After I had been glossing the woodwork for a few days, I started to feel light-headed. It hadn’t occurred to me that the paint was solvent-based, of course. Not until I caught sight of the writing on the tin one evening while painting a bedroom doorframe did it make sense. But it was too late, because I had inhaled enough of the stuff by then.
The keeper arrived to find me neurotically painting architrave so that the paint lines were correct to the nearest millimetre. I was up against the wood so close my nose was virtually touching it, as if I were painting the Sistine chapel. And all the while, I blathered on incoherently.
Apparently, the noise I was making was something like this: ‘Oh, you’re there great come in I can’t stop I’ve nearly done this look isn’t it great aren’t I doing well I’m getting really good at this I could paint for a living there are lady decorators I’ve seen them in little vans I could do that couldn’t I don’t you think I could do that I think I could I mean look at this door it’s good isn’t it no drips can you see that no drips at all the trick is to put exactly the right amount on the brush no more no less than you need see that then you keep working it up down up down I mean you can’t stop you can’t ever stop you just keep going if you stop it’s no good you can’t stop you mustn’t ever stop I’m going to strip all the wallpaper in the living room next with that steamer you got me that steamer is amazing I really think I could steam wallpaper for a living I could definitely fill things for a living I could be one of those professional fillers you know mastickers they call them they go around building sites just filling holes in filling everything all day long isn’t that incredible I’d love that job that’s perfect for me I love filling holes I could do that…’

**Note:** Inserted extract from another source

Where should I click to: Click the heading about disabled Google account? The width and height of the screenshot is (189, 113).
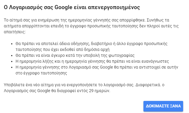(x=72, y=7)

The keeper stood silently looking up at me teetering precariously on a ladder as I rattled on like I had snorted the Dulux Satinwood or mainlined it into a vein and then he said: ‘Please come down off the ladder. You’re high on gloss.’
Poor keeper. It’s been pretty hard to control me since I discovered caulk. With a silicone gun in my hands, I became crazed, happy only when I could see a narrow gap somewhere into which I could shoot white Painters Mate.
They say necessity is the mother of all invention and I have had to learn to strip, sand, fill and paint in order to get this house finished before I breech my emergency borrowing limit.
I say strip. I mean strip in the sense of taking peeling wallpaper off. I haven’t resorted to the kind of stripping Terry the Plumber rather rudely suggested might be my way out of financial hardship.
He came round to take a radiator off a wall and stood watching me grapple with a scraper and a pot of Polyfilla, dressed in a pair of ancient shorts. Then he laughed and said: ‘You wanna get yourself down Shepherd’s Market!’
I told him that while humour is always appreciated, it’s Shepherd Market and I cannot abide inaccurate punctuation.
Despite that vote of no confidence, however, I have, against all odds, managed to do all the upstairs decorating so that I have one floor completely finished and the house is nearly good enough to have a lodger.
A few people have come to look round but no takers. This is perhaps because they can barely get through the door before the dogs hurl themselves at them. And once through the door, the guided tour consists of a series of explanations about things hanging off or falling out: ‘Don’t mind that,’ I say, pointing to a giant piece of plasterboard propped in a doorway. And the poor twenty-something gives me a terrified look. If I can’t get a lodger, I may do Airbnb.
I’ve been thinking about this (I’m still a bit high) and it strikes me there is an opportunity for a niche holiday package. There might be people, readers perhaps, who would love to stay in my house with me and watch the drama unfolding in real time.
It won’t be the neatest bed and breakfast you ever stayed in. You would have to be prepared to have spaniels jumping all over you, saddles piled high in the living room, wall-to-wall shrieking and live DIY.
But I have a feeling the intellectually curious and emotionally open would pay for such a unique experience. I could call it Kitey Towers: Disaster Tourism.